Berbeda dengan sebelumnya, sama sekali tak ada keriuhan. Namun tepuk tangan dari sedikit pendukung dan tim suksesnya cukup melegakan. Setidaknya, ini menegaskan bahwa mereka tak kan sekedar jadi penggembira di Pesta Demokrasi rakyat Jabar ini. Masih ada sekelompok orang yang punya mimpi dan bersungguh-sungguh dengan mimpinya.
Saat keduanya naik, semua orang akan langsung mengenali. Namun bukan sosok sang Cagub, tapi justru sang cawagub. Ya, siapa pula tak mengenal aktor laga berwajah tampan ini? Tapi yang satunya? si Cagub? siapa dia? orang-orang baru tahu, baru melihat bahkan.
Orang yang menceritakan ini pada saya, selalu mengulang-ulang bagian berikut ini dengan lebih dramatis.
"Kalau yang lain membacakan visi misinya di selembar kertas tebal khusus dan ber-map khusus pula, tapi yang ini tidak."

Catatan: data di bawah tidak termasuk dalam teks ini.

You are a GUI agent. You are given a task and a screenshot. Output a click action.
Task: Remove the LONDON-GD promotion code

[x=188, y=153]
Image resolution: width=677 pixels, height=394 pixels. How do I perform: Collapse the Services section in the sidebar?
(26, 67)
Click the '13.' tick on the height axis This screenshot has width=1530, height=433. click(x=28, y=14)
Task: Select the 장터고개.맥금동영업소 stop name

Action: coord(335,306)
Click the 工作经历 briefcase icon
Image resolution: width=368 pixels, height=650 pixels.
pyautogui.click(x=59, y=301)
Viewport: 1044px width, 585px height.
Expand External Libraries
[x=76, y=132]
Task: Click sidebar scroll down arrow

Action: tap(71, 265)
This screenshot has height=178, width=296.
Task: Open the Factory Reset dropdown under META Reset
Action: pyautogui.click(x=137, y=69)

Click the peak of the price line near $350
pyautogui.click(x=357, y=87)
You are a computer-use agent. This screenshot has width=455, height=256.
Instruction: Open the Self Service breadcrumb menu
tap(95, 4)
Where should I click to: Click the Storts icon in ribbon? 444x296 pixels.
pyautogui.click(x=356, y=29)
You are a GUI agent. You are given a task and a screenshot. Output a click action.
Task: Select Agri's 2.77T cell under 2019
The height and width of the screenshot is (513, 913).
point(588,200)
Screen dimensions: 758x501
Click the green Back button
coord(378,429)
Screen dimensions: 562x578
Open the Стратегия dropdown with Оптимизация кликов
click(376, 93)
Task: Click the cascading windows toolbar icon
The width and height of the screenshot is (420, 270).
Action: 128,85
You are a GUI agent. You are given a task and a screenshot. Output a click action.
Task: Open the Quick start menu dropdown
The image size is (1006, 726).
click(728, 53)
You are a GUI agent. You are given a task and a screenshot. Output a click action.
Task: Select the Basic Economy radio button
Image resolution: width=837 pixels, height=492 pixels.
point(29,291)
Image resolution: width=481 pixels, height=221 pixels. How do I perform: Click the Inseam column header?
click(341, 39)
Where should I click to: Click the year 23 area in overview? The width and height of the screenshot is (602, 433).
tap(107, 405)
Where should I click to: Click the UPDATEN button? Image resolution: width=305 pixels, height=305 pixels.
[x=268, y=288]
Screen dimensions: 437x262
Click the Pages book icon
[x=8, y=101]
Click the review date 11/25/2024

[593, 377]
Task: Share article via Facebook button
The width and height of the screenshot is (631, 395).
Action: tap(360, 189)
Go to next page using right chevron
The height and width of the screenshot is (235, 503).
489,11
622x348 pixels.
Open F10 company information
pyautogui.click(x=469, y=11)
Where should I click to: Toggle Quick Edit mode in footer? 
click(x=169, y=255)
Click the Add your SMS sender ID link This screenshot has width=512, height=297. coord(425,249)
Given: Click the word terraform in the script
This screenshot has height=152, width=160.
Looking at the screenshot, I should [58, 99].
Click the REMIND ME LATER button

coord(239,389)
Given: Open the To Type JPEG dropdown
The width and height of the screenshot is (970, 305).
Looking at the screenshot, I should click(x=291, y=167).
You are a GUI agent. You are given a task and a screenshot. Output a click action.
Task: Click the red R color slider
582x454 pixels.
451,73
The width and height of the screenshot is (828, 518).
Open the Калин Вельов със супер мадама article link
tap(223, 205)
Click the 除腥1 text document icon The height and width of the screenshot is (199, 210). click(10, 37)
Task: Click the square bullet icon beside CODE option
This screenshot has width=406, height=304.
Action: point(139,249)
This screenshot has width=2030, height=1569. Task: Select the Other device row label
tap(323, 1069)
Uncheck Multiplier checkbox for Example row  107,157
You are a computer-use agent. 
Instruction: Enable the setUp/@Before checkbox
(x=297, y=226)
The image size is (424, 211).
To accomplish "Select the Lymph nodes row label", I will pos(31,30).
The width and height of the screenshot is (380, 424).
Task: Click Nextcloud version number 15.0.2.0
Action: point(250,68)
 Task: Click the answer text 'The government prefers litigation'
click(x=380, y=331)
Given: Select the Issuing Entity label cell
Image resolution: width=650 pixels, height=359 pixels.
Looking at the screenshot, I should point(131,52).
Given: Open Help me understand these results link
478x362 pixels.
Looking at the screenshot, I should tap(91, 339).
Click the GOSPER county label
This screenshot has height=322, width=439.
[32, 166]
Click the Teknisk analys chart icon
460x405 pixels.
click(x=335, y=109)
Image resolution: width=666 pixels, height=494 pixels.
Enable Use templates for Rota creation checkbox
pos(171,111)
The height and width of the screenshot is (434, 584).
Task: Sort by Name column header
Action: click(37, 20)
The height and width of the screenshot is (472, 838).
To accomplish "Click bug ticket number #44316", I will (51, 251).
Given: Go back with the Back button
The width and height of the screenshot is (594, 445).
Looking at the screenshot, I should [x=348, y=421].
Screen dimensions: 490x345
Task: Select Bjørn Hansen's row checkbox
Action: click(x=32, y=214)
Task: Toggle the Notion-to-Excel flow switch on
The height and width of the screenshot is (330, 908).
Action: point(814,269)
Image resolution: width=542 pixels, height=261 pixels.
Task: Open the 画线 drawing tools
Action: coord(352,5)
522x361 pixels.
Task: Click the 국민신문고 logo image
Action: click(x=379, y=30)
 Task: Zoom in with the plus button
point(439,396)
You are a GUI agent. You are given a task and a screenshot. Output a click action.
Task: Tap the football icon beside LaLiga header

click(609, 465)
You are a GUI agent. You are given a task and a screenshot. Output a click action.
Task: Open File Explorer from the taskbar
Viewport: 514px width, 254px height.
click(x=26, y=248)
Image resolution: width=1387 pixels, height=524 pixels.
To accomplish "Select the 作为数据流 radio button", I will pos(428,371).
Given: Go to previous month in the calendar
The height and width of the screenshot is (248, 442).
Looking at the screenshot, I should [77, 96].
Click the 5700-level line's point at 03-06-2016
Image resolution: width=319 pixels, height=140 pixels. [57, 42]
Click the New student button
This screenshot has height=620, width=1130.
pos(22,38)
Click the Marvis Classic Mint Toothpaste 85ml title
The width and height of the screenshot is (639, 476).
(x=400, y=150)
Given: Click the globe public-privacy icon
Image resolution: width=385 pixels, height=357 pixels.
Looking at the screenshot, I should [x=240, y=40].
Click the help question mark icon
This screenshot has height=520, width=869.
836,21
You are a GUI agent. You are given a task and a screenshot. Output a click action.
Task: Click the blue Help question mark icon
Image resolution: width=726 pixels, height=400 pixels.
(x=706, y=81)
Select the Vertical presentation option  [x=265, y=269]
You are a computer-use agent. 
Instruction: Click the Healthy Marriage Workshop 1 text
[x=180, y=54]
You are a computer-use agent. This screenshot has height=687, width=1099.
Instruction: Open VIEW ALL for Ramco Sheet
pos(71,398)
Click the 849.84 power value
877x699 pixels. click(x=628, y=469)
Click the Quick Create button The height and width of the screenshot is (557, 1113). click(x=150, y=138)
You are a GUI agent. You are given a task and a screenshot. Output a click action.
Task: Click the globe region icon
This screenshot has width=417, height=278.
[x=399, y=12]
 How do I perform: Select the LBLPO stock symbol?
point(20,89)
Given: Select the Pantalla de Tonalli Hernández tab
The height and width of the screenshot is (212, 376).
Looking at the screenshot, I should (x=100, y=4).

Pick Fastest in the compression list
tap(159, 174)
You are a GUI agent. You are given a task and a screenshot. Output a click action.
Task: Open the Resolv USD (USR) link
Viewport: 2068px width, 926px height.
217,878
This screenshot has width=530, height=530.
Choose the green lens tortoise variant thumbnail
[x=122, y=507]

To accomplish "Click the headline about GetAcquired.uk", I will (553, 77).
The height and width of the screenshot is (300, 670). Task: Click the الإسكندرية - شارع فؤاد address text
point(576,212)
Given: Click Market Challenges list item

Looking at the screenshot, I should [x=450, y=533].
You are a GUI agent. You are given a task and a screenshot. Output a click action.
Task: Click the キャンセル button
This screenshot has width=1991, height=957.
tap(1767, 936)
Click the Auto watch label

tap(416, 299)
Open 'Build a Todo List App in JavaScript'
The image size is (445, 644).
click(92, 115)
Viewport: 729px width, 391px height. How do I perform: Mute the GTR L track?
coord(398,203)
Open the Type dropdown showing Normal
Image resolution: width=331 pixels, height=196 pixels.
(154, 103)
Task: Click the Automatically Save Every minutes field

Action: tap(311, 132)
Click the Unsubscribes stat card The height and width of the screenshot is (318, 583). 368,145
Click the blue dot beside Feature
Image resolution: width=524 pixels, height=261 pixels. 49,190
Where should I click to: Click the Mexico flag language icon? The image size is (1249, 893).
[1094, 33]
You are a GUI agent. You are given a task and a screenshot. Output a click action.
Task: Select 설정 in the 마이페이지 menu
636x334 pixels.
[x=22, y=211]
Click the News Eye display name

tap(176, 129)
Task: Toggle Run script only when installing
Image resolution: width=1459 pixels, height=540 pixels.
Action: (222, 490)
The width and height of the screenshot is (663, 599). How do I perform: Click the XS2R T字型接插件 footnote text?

"Percaya atau nggak, pak Heryawan cuma membawa secarik kertas kecil.Tak ada map, apalagi kertas tebal!"
---
Tanpa bermaksud melebih-lebihkan, namun itulah realitasnya. Pandangan dan Misi-misi dari secarik kertas kecilnya itu telah mengantarnya meraih hingga genap 70 penghargaan pada 11 September 2012.
Visi, maupun misi, adalah buah pikir dan mimpi-mimpi panjang seorang pejuang. Bukan hiasan pena kolektif dari tim protokol.
Begitulah cerita dari orang yang kini jadi ajudannya itu. Kisah yang tak mungkin dusta sebab disampaikan dari mulut orang yang melihatnya terus semenjak pemilihan hingga kini.
Oia, ada satu lagi. Menulis di secarik kertas itu ternyata bukan rekaan dan celah pencitraan. Hingga kini, jika suatu saat pembaca berkesempatan mengikuti acara yang didatanginya, perhatikan saat-saat sebelum ia naik mimbar untuk memberi sambutan.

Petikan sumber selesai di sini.